At a bond hearing, a prosecutor presented sordid details of the couple’s life, including Loxley’s purported alcohol problem and his wife ’s dependence on painkillers and amphetamines, to discourage bail from being granted.
Assistant U.S. Attorney Laura P. Tayman also introduced evidence of domestic assaults between the couple and explored details of custody disputes the Loxleys had with relatives, one involving a bribery allegation.
Loxley, a Chesapeake orthopedic surgeon, faces a 91-count indictment charging him with drug trafficking resulting in the deaths of four patients, as well as illegally dealing prescription drugs and money laundering. His wife faces more than 30 counts related to the alleged prescription fraud and money laundering.
The Loxleys’ attorney, Andrew M. Sacks, told the judge that both clients should be freed, arguing that the case, if anything, is malpractice in nature …not criminal.
Magistrate James E. Bradberry ordered that Loxley remain jailed without bond pending trial. The judge cited a potential danger to the community and the possibility he might flee. He allowed Carol Loxley out on $25,000 bail, but ordered her placed on house arrest with electronic monitoring and drug screening. No trial date has been set.

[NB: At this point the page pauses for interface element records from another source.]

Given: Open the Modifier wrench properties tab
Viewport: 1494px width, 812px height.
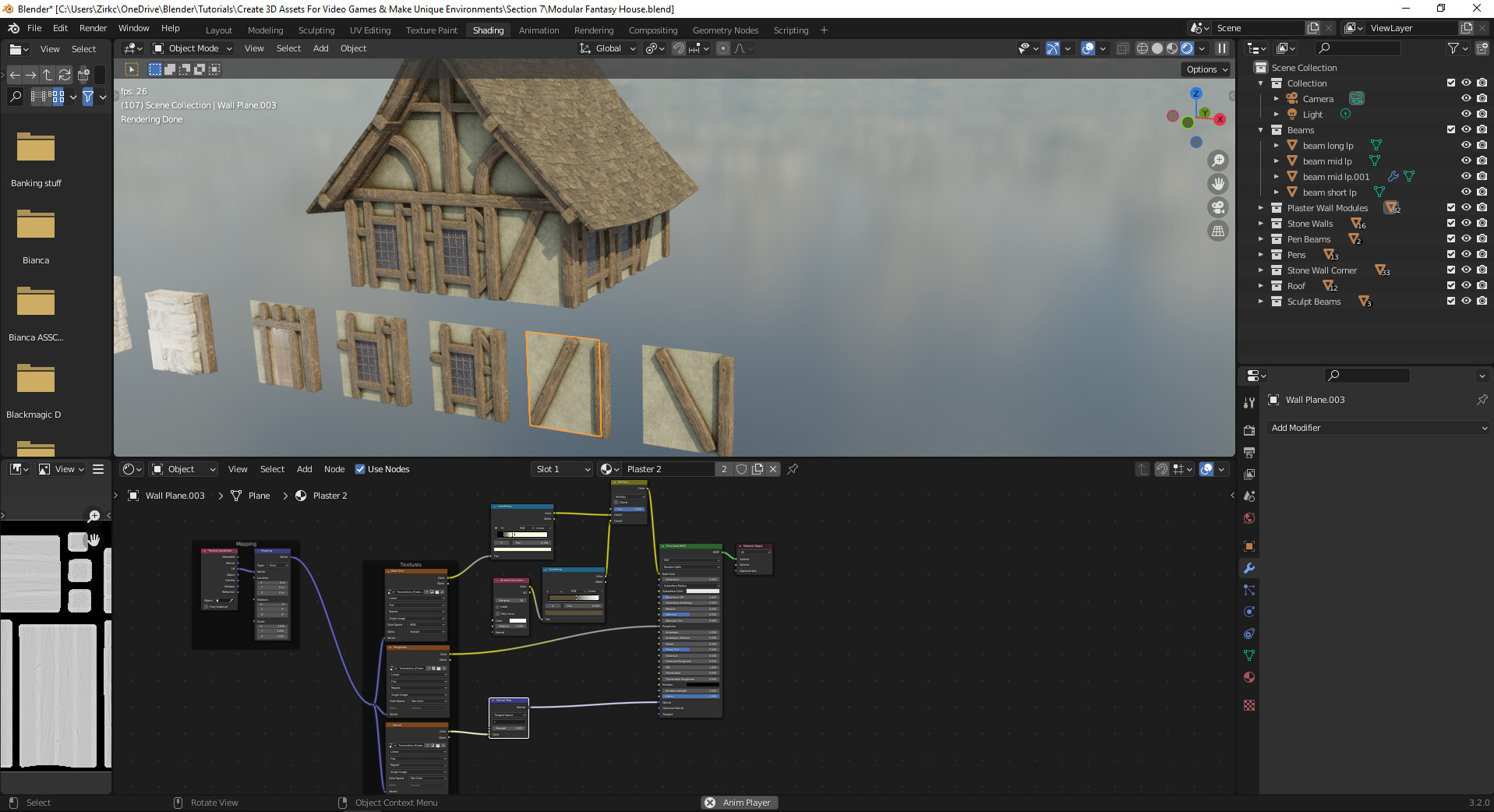Looking at the screenshot, I should coord(1249,568).
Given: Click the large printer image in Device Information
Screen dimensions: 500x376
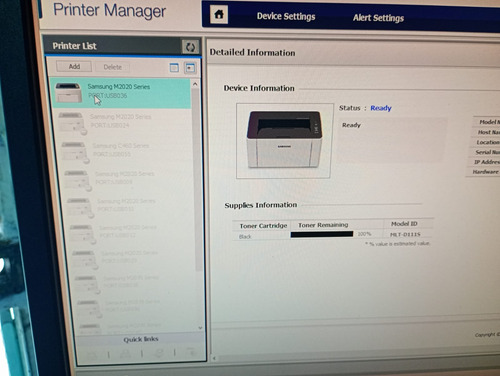Looking at the screenshot, I should pyautogui.click(x=284, y=140).
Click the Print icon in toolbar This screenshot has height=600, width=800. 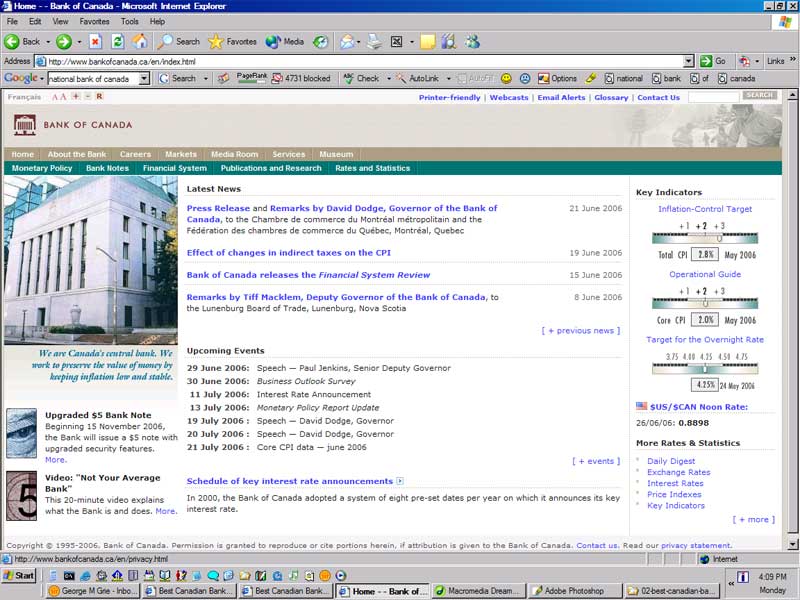(374, 42)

Loxley is accused of prescribing heavy doses of narcotics such as Demerol and Oxycontin to patients already suffering from addiction. Four patients died, the indictment says, as a direct result of drugs prescribed by Loxley.
Tayman offered numerous incidents not listed in the indictment in her effort to keep the couple behind bars.
She cited 15 police calls to the couple’s house in Chesapeake over the past year, most for complaints of assault on each other.
Tayman also noted Loxley’s arrest on Jan. 19 when local police stopped his car and found him driving with a cup of vodka and soda with his wife and her 18-month-old grandson in the car.
He was charged that day with driving under the influence and driving on a restricted license from a previous alcohol related stop. Records show Loxley was arrested Sept. 1 on a DUI charge. Tayman said his blood-alcohol content that day registered 0.23 percent, or just under three times the legal limit.
Tayman also noted Carol Loxley’s attempt in 2003 to bribe an attorney $25,000 to obtain for her husband custody of his son from a previous marriage. She was convicted of a misdemeanor in that case and fined $500, court records say.